Si le gouvernement voulait secourir les victimes de Daech, il ouvrirait les frontières et organiserait l’accueil des réfugiés. Mais au lieu de cela, il a transformé en boucs émissaires des hommes et des femmes qui fuient la misère, la guerre et le terrorisme, en assimilant les migrants à un danger.

Contre le terrorisme, l’état d’urgence sera aussi inefficace que le plan Vigipirate avant lui, mais il est déjà utilisé pour que personne ne bouge. L’interdiction de manifestations, les perquisitions contre des familles musulmanes en dehors de tout cadre judiciaire, c’est-à-dire sans même un début de preuve, les assignations à résidence prononcées contre des militants écologistes, l’arrestation de centaines de personnes qui manifestaient contre la COP 21, tout cela n’a aucun rapport avec la lutte contre le terrorisme.
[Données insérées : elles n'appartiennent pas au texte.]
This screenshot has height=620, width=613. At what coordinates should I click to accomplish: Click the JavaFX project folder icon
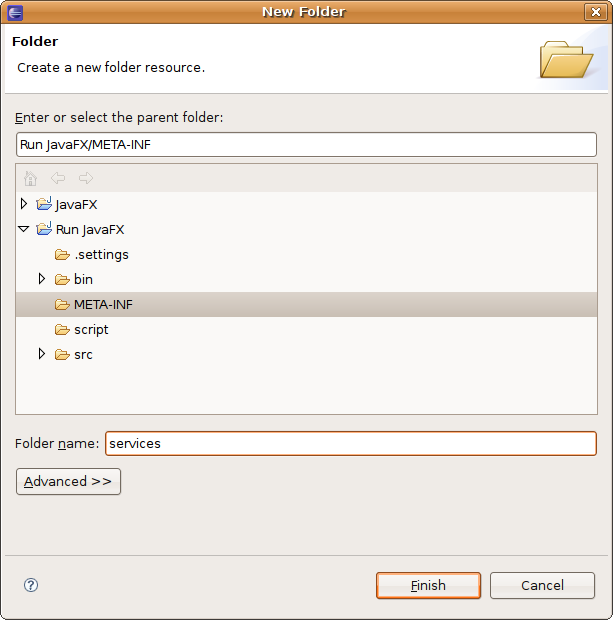pos(44,204)
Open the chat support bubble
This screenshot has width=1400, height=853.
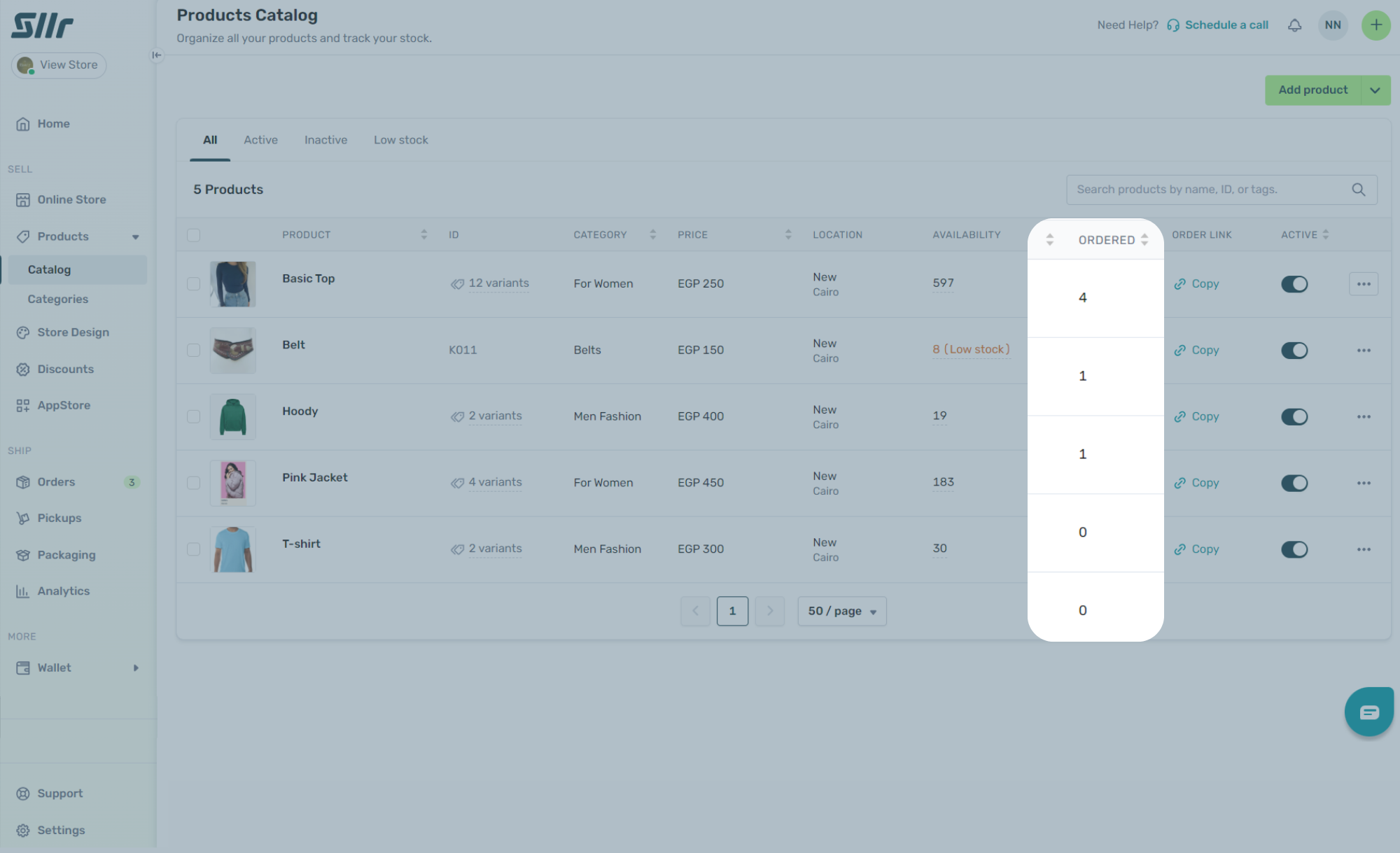click(x=1368, y=712)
Hollande et Valls prétendent que nous empêchons leur police et leur armée d’utiliser toute leur force pour combattre ce fléau, mais croient-ils le combattre en postant flics et soldats dans les marchés de Noël et les centres commerciaux qui poussent comme des champignons, dans lesquels nous sommes incités à dépenser un maximum au nom de ce qu’ils appellent « notre mode de vie » ? Comme si eux et nous avions le même mode de vie, d’ailleurs... Comme si les bas salaires, le chômage, la précarité et l’austérité n’avaient aucun impact sur le nôtre.

Depuis les attentats, ils nous répètent sur tous les tons que « la vie continue ». Pour une fois, nous ne pouvons qu’être d’accord avec eux. La vie que nous imposent les exploiteurs, les pollueurs et les saigneurs du monde, c’est l’obligation de défendre nos droits et nos libertés, de défendre nos conditions d’existence et notre environnement, de nous organiser collectivement pour défendre nos intérêts : c’est la lutte des classes.

La trêve sociale qu’ils exigent de nous est à sens unique, car eux n’ont rien suspendu. La COP 21 se tient, et comme on s’en doute, elle n’aura aucune utilité, car les puissants refusent de prendre la moindre mesure contraignante contre les capitalistes pour conjurer la catastrophe climatique. Le PS, dont la politique antisociale était déjà le terreau du FN, a continué de booster la progression électorale de l’extrême droite à coup de surenchère réactionnaire. Rien ne nous a été épargné, de la déchéance de nationalité à l’armement des flics en dehors de leurs heures de service. Quant au patronat, il n’a pas remis à plus tard ses attaques, comme chez Smart où, avec le soutien du gouvernement, il menace les salariés pour qu’ils acceptent de travailler plus.

C’est précisément en ce moment-même qu’il ne faut pas baisser la garde, car les mesures d’austérité qu’ils veulent imposer au monde du travail et à la jeunesse vont redoubler pour financer leur guerre, laquelle ne fera que renforcer Daech.

En réalité, ce n’est pas un nouvel attentat que redoute le gouvernement, mais bien l’explosion d’une colère sociale qui avait recommencé à se faire entendre avec l’épisode de la chemise arrachée des DRH d’Air France. Cette colère n’a pas disparu et aucune mesure sécuritaire ne pourra l’étouffer. La tâche qui est devant nous est de l’aider à s’exprimer, de plus en plus fort et d’une voix de plus en plus unie, de lui permettre d’occuper le pavé. Préparons dès maintenant nos prochaines actions : une manifestation puis une mobilisation nationale pour la levée de l’état d’urgence, pour dire que les classes populaires n’accepteront pas qu’on les bâillonne. Pour défendre notre droit de manifester, il n’y a rien de mieux que de l’utiliser.